* [SUPPLIED TEXT]
# # # # # # #
Medical

Gel pen improves drug development

19th September 2016
Enaie Azambuja
0

One way to lower the cost of developing pharmaceutical drugs is by improving the predictive properties of preclinical screening. By making benchtop testing more realistic, ineffective drugs can fail faster and before they undergo expensive animal and human trials. To help tackle the issue, Alison McGuigan and her group at the University of Toronto in Canada have developed scaffold strips that can be loaded with cell populations and then rolled up to generate thick tumour sections for use in early-stage drug development.

Known as a Tissue Roll for Analysis of Cellular Environment Response, or TRACER for short, the 3D design offers a much closer approximation to the microenvironment found in the body than conventional 2D petri dish models. For example, in a TRACER environment cells will be exposed to different oxygen levels depending on how deep they are within the roll.

This is important as it paves the way for examining the efficacy of a potential cancer treatment in relation to the distance from major blood vessels. Testing a drug in a petri dish where the microenvironment is more uniform provides fewer clues to how a substance will perform in the body.

The TRACER model offers the advantage of being able to program-in the heterogeneity you want in your culture simply by controlling patterning of the biocomposite strip prior to assembly into the rolled TRACER structure,” explained Bin Xu, who is working with McGuigan on devices to aid the deployment of the group’s technique.

To make the patterning process more straightforward, the team - which also includes Darren Rodenhizer, Shakir Lakhani, Xiaoshu Zhang, John Soleas and Laurie Ailles - has come up with an affordable gel pen design.
# # # # # # #
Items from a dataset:
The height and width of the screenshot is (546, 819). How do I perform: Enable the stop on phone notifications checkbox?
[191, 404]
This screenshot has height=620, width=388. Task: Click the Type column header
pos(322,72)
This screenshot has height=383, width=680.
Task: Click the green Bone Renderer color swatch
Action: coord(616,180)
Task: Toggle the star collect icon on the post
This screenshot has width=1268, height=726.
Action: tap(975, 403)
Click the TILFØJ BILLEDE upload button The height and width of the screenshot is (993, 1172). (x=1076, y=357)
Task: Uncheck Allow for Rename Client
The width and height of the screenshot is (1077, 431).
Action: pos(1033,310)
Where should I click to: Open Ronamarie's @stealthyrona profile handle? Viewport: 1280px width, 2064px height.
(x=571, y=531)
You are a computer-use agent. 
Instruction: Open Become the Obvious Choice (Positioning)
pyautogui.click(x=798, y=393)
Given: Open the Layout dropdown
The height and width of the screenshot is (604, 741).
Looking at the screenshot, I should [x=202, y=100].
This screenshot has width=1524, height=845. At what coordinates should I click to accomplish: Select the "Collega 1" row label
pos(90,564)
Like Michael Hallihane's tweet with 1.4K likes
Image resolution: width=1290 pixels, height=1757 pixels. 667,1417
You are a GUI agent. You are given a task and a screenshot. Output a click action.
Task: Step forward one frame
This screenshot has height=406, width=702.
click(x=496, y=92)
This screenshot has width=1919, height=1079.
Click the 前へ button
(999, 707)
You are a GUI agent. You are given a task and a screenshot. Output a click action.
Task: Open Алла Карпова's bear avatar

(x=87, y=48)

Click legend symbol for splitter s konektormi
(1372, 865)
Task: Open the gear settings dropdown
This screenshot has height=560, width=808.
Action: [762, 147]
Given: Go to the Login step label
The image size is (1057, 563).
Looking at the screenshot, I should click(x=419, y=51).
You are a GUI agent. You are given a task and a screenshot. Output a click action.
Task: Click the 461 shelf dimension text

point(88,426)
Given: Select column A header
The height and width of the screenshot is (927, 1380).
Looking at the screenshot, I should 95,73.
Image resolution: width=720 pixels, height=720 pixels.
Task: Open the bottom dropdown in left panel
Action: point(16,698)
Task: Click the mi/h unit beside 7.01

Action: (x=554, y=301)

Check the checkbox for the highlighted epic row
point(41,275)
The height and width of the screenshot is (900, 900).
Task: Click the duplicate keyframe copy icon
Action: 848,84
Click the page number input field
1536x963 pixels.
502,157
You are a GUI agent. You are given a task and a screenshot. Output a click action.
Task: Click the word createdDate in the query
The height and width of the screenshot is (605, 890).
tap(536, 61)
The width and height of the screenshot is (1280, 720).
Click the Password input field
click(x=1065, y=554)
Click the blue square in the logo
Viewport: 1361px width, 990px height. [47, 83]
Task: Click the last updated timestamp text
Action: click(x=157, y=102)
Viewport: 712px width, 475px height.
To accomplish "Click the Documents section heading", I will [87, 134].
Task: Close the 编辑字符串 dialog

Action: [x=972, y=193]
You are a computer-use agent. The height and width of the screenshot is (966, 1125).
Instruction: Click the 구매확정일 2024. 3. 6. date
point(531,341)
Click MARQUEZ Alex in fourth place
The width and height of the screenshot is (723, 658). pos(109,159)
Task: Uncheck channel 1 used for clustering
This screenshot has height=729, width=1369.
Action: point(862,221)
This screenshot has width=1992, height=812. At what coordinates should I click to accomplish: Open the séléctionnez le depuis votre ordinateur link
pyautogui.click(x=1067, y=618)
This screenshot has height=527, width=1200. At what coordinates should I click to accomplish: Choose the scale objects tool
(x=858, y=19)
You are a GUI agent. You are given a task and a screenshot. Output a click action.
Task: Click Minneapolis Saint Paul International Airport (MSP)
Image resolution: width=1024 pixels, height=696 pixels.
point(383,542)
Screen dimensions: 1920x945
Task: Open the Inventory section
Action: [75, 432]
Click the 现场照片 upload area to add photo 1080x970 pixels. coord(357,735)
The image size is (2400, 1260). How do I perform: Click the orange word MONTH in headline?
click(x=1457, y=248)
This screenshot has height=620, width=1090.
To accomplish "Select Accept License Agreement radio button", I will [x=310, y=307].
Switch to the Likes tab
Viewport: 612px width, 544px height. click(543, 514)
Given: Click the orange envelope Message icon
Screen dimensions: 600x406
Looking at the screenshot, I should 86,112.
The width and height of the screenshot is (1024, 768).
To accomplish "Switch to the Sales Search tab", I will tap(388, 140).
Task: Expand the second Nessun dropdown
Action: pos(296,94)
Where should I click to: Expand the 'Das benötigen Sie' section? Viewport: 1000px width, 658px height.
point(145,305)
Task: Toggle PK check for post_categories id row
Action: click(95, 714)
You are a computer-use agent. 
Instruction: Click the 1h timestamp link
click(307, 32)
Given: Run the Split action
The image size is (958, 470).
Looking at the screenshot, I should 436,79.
# # # # # # #
* [EXPLORE THE MATERIAL]
A. In two sentences, summarize the article about the TRACER tumor model.
B. List every person named in the article about the TRACER tumor model.

* [ANSWERS TO THIS EXERCISE]
A. Researchers at the University of Toronto have developed TRACER, a set of scaffold strips that are loaded with cells and rolled up into thick tumor sections, so that preclinical drug screening is more realistic and ineffective drugs can fail before costly animal and human trials. Unlike uniform 2D petri dish models, the rolled 3D structure exposes cells to different oxygen levels depending on their depth, and the team has created an affordable gel pen to simplify patterning the strips.

B.
- Enaie Azambuja
- Alison McGuigan
- Bin Xu
- Darren Rodenhizer
- Shakir Lakhani
- Xiaoshu Zhang
- John Soleas
- Laurie Ailles